PROBLEM STATEMENT:
Return each of the rows below verbatim, keeping every line unchanged and in order.
** Start MATERIAL PROVIDED **
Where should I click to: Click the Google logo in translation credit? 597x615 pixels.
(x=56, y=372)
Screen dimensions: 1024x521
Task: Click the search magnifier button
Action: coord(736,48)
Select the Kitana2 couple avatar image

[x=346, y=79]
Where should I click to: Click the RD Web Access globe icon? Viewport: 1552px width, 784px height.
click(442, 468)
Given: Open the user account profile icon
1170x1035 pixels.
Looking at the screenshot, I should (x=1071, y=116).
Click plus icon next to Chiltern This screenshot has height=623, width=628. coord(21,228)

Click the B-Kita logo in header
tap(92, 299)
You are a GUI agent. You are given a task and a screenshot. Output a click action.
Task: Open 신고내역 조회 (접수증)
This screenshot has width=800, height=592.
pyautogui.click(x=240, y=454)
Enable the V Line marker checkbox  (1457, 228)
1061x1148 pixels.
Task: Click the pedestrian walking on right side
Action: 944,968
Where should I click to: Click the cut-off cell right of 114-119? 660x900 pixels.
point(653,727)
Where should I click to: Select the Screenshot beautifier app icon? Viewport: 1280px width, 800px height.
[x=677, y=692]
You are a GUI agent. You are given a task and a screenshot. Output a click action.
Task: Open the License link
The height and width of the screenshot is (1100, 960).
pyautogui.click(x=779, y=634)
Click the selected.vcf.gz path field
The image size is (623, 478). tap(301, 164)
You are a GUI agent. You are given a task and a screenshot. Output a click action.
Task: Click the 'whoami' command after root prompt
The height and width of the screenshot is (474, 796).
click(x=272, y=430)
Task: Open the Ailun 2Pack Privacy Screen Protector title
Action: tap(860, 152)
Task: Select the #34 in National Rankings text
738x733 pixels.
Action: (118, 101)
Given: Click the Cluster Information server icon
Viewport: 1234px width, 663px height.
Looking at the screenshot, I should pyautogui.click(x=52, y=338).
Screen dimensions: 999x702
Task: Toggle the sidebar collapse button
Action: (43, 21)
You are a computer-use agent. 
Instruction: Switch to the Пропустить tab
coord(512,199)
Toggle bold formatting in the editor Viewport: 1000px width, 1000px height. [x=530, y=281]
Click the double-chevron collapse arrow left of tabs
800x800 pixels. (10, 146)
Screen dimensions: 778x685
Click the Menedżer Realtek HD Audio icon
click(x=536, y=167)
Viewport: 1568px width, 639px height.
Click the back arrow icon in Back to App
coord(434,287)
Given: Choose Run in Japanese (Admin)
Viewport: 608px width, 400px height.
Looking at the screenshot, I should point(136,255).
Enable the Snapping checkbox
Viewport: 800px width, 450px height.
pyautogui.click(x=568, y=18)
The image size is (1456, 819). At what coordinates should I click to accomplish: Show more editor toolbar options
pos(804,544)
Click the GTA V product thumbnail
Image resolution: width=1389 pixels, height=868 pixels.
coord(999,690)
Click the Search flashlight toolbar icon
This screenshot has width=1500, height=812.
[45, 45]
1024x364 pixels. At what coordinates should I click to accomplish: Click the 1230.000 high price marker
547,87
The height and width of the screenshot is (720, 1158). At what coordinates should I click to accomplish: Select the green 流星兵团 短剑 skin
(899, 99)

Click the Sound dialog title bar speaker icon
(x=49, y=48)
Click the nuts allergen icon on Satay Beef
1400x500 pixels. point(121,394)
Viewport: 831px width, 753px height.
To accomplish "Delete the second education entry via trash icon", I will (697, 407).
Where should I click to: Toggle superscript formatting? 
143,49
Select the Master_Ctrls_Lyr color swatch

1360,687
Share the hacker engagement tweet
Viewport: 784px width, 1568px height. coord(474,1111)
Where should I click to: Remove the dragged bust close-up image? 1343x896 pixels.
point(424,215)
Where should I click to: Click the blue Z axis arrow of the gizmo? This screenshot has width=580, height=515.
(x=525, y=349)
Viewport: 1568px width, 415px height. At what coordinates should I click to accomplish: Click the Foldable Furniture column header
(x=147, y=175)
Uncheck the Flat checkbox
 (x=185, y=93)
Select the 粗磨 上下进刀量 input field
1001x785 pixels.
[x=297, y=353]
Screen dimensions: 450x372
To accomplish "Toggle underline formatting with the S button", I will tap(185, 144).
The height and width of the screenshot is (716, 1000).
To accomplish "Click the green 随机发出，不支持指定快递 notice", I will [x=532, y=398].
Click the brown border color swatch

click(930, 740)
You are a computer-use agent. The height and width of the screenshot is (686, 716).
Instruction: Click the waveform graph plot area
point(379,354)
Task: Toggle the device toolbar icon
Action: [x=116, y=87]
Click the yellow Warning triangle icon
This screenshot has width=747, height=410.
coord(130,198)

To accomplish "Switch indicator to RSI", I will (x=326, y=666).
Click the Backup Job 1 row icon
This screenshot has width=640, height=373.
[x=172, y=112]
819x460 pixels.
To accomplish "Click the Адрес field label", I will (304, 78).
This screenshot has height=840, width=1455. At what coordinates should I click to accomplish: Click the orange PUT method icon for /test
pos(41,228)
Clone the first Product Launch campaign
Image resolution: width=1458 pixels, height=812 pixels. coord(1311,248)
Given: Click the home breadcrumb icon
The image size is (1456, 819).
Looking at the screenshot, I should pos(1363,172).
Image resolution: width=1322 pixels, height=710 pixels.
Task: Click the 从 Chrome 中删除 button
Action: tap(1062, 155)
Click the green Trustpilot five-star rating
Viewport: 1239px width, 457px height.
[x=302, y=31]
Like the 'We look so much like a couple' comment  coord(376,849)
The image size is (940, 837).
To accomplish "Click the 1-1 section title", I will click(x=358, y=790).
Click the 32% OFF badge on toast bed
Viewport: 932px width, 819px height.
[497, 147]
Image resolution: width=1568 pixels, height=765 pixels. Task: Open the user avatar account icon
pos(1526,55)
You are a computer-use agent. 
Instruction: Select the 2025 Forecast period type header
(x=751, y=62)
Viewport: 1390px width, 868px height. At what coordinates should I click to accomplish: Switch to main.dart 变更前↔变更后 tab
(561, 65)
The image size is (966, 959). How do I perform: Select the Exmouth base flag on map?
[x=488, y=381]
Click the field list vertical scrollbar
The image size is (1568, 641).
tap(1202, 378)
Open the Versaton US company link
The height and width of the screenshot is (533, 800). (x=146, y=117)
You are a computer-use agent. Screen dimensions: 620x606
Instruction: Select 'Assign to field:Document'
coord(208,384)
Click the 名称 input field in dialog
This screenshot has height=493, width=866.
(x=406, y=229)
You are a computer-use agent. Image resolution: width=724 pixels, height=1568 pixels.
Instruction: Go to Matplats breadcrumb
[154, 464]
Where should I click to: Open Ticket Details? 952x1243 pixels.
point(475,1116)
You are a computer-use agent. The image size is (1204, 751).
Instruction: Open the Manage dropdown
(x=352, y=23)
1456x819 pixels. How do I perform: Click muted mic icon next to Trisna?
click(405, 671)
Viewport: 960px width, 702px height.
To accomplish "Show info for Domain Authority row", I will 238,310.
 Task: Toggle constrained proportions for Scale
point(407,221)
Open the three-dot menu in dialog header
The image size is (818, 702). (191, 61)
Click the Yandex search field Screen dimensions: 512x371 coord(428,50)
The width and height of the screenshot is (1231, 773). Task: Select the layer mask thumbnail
** End MATERIAL PROVIDED **
FINAL RESULT:
Where should I click to: Click the Google logo in translation credit? 597x615 pixels.
(x=56, y=372)
Screen dimensions: 1024x521
Task: Click the search magnifier button
Action: coord(736,48)
Select the Kitana2 couple avatar image

[x=346, y=79]
Where should I click to: Click the RD Web Access globe icon? Viewport: 1552px width, 784px height.
click(442, 468)
Given: Open the user account profile icon
1170x1035 pixels.
Looking at the screenshot, I should (x=1071, y=116).
Click plus icon next to Chiltern This screenshot has height=623, width=628. coord(21,228)

Click the B-Kita logo in header
tap(92, 299)
You are a GUI agent. You are given a task and a screenshot. Output a click action.
Task: Open 신고내역 조회 (접수증)
This screenshot has width=800, height=592.
pyautogui.click(x=240, y=454)
Enable the V Line marker checkbox  (1457, 228)
1061x1148 pixels.
Task: Click the pedestrian walking on right side
Action: 944,968
Where should I click to: Click the cut-off cell right of 114-119? 660x900 pixels.
point(653,727)
Where should I click to: Select the Screenshot beautifier app icon? Viewport: 1280px width, 800px height.
[x=677, y=692]
You are a GUI agent. You are given a task and a screenshot. Output a click action.
Task: Open the License link
The height and width of the screenshot is (1100, 960).
pyautogui.click(x=779, y=634)
Click the selected.vcf.gz path field
The image size is (623, 478). tap(301, 164)
You are a GUI agent. You are given a task and a screenshot. Output a click action.
Task: Click the 'whoami' command after root prompt
The height and width of the screenshot is (474, 796).
click(x=272, y=430)
Task: Open the Ailun 2Pack Privacy Screen Protector title
Action: tap(860, 152)
Task: Select the #34 in National Rankings text
738x733 pixels.
Action: (118, 101)
Given: Click the Cluster Information server icon
Viewport: 1234px width, 663px height.
Looking at the screenshot, I should pyautogui.click(x=52, y=338).
Screen dimensions: 999x702
Task: Toggle the sidebar collapse button
Action: (43, 21)
You are a computer-use agent. 
Instruction: Switch to the Пропустить tab
coord(512,199)
Toggle bold formatting in the editor Viewport: 1000px width, 1000px height. [x=530, y=281]
Click the double-chevron collapse arrow left of tabs
800x800 pixels. (10, 146)
Screen dimensions: 778x685
Click the Menedżer Realtek HD Audio icon
click(x=536, y=167)
Viewport: 1568px width, 639px height.
Click the back arrow icon in Back to App
coord(434,287)
Given: Choose Run in Japanese (Admin)
Viewport: 608px width, 400px height.
Looking at the screenshot, I should point(136,255).
Enable the Snapping checkbox
Viewport: 800px width, 450px height.
pyautogui.click(x=568, y=18)
The image size is (1456, 819). At what coordinates should I click to accomplish: Show more editor toolbar options
pos(804,544)
Click the GTA V product thumbnail
Image resolution: width=1389 pixels, height=868 pixels.
coord(999,690)
Click the Search flashlight toolbar icon
This screenshot has width=1500, height=812.
[45, 45]
1024x364 pixels. At what coordinates should I click to accomplish: Click the 1230.000 high price marker
547,87
The height and width of the screenshot is (720, 1158). At what coordinates should I click to accomplish: Select the green 流星兵团 短剑 skin
(899, 99)

Click the Sound dialog title bar speaker icon
(x=49, y=48)
Click the nuts allergen icon on Satay Beef
1400x500 pixels. point(121,394)
Viewport: 831px width, 753px height.
To accomplish "Delete the second education entry via trash icon", I will (697, 407).
Where should I click to: Toggle superscript formatting? 
143,49
Select the Master_Ctrls_Lyr color swatch

1360,687
Share the hacker engagement tweet
Viewport: 784px width, 1568px height. coord(474,1111)
Where should I click to: Remove the dragged bust close-up image? 1343x896 pixels.
point(424,215)
Where should I click to: Click the blue Z axis arrow of the gizmo? This screenshot has width=580, height=515.
(x=525, y=349)
Viewport: 1568px width, 415px height. At what coordinates should I click to accomplish: Click the Foldable Furniture column header
(x=147, y=175)
Uncheck the Flat checkbox
 (x=185, y=93)
Select the 粗磨 上下进刀量 input field
1001x785 pixels.
[x=297, y=353]
Screen dimensions: 450x372
To accomplish "Toggle underline formatting with the S button", I will tap(185, 144).
The height and width of the screenshot is (716, 1000).
To accomplish "Click the green 随机发出，不支持指定快递 notice", I will [x=532, y=398].
Click the brown border color swatch

click(930, 740)
You are a computer-use agent. The height and width of the screenshot is (686, 716).
Instruction: Click the waveform graph plot area
point(379,354)
Task: Toggle the device toolbar icon
Action: [x=116, y=87]
Click the yellow Warning triangle icon
This screenshot has width=747, height=410.
coord(130,198)

To accomplish "Switch indicator to RSI", I will (x=326, y=666).
Click the Backup Job 1 row icon
This screenshot has width=640, height=373.
[x=172, y=112]
819x460 pixels.
To accomplish "Click the Адрес field label", I will (304, 78).
This screenshot has height=840, width=1455. At what coordinates should I click to accomplish: Click the orange PUT method icon for /test
pos(41,228)
Clone the first Product Launch campaign
Image resolution: width=1458 pixels, height=812 pixels. coord(1311,248)
Given: Click the home breadcrumb icon
The image size is (1456, 819).
Looking at the screenshot, I should pos(1363,172).
Image resolution: width=1322 pixels, height=710 pixels.
Task: Click the 从 Chrome 中删除 button
Action: tap(1062, 155)
Click the green Trustpilot five-star rating
Viewport: 1239px width, 457px height.
[x=302, y=31]
Like the 'We look so much like a couple' comment  coord(376,849)
The image size is (940, 837).
To accomplish "Click the 1-1 section title", I will click(x=358, y=790).
Click the 32% OFF badge on toast bed
Viewport: 932px width, 819px height.
[497, 147]
Image resolution: width=1568 pixels, height=765 pixels. Task: Open the user avatar account icon
pos(1526,55)
You are a computer-use agent. 
Instruction: Select the 2025 Forecast period type header
(x=751, y=62)
Viewport: 1390px width, 868px height. At what coordinates should I click to accomplish: Switch to main.dart 变更前↔变更后 tab
(561, 65)
The image size is (966, 959). How do I perform: Select the Exmouth base flag on map?
[x=488, y=381]
Click the field list vertical scrollbar
The image size is (1568, 641).
tap(1202, 378)
Open the Versaton US company link
The height and width of the screenshot is (533, 800). (x=146, y=117)
You are a computer-use agent. Screen dimensions: 620x606
Instruction: Select 'Assign to field:Document'
coord(208,384)
Click the 名称 input field in dialog
This screenshot has height=493, width=866.
(x=406, y=229)
You are a computer-use agent. Image resolution: width=724 pixels, height=1568 pixels.
Instruction: Go to Matplats breadcrumb
[154, 464]
Where should I click to: Open Ticket Details? 952x1243 pixels.
point(475,1116)
You are a computer-use agent. The image size is (1204, 751).
Instruction: Open the Manage dropdown
(x=352, y=23)
1456x819 pixels. How do I perform: Click muted mic icon next to Trisna?
click(405, 671)
Viewport: 960px width, 702px height.
To accomplish "Show info for Domain Authority row", I will 238,310.
 Task: Toggle constrained proportions for Scale
point(407,221)
Open the three-dot menu in dialog header
The image size is (818, 702). (191, 61)
Click the Yandex search field Screen dimensions: 512x371 coord(428,50)
The width and height of the screenshot is (1231, 773). Task: Select the layer mask thumbnail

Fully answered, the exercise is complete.